Questões relacionadas à prostituição no Brasil

Enviada em 23/10/2018

É inegável o fato de que, no Brasil, a prostituição acresce, gradativamente, ano após ano, tendo por incentivo a recessão econômica no país que agrava essa situação e configura-se uma prática comum nacionalmente. Nesse sentido, é imprescindível que essa realidade precisa, urgentemente, ser enfrentada de forma consistente tanto pela população que financia esse setor quanto pelas autoridades em repercutir meios de combate. Nesse âmbito, pode-se analisar que essa situação persiste devido à falta de emprego formal e a desigualdade social.
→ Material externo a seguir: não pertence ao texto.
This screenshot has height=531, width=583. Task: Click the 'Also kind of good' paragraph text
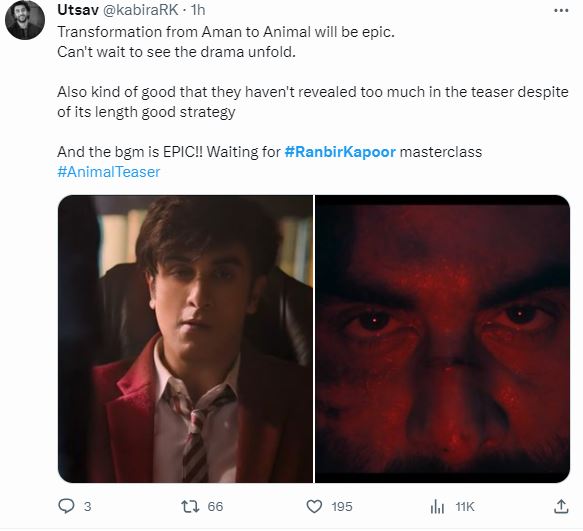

Em primeiro plano, durante a história, no final do século XIX a Lei do Ventre Livre determinava que crianças de escravos já nasciam livres. Nesse viés, nota-se que naquele período foi incentivado a prostituição no país, porque sem meios de inserção social acarretou na abertura de prostíbulos dando início há exploração sexual. Infere-se que, historicamente, o Estado contribuiu para o começo  dessa problemática, já que indivíduos usaram desse tema para financiar e arrecadar dinheiro tirando proveito da prostituição para benefício próprio. Por conseguinte, torna-se importante a intervenção estatal para alterar esse cenário, uma vez que a Constituição Cidadã 1988 assegura os direitos à vida, à cidadania, e à educação, direitos esses que garante condições dignas de convívio social.

Além disso, outro fator que colabora para esse revés é a diferença socioeconômica. Em consoante ao jornal o Estadão de São Paulo, a desigualdade social é evidenciada, haja vista que cerca de 80% da população recebem no máximo três salários mínimos, sendo prejudicada diretamente as mulheres, em vista da diferença salarial entre gêneros. Está realidade está, diretamente, atrelada ao patriarcalismo ainda presente na contemporaneidade. Consequentemente, a prostituição acaba sendo um opção alternativa de profissão por causa da escassez de emprego e baixo salários.

Portanto, torna-se evidente que é indispensável a adoção de medidas capazes de intervir com medidas eficazes no combate a essa questão. Logo, cabe ao Poder Público investir, por meio de recursos provenientes de imposto para que os dirigentes públicos devem construir escolas, disponibilizar cursos profissionalizantes, incentivar o esporte, a arte e a cultura e preparar professores, a fim de promover uma formação adequada e impedir que crianças, jovens e mulheres tenham que procurar fontes de renda alternativas que ferem sua dignidade e segurança. Afinal, como o pedagogo Paulo Freire já disse, “a educação transforma pessoas e essas mudam o mundo”.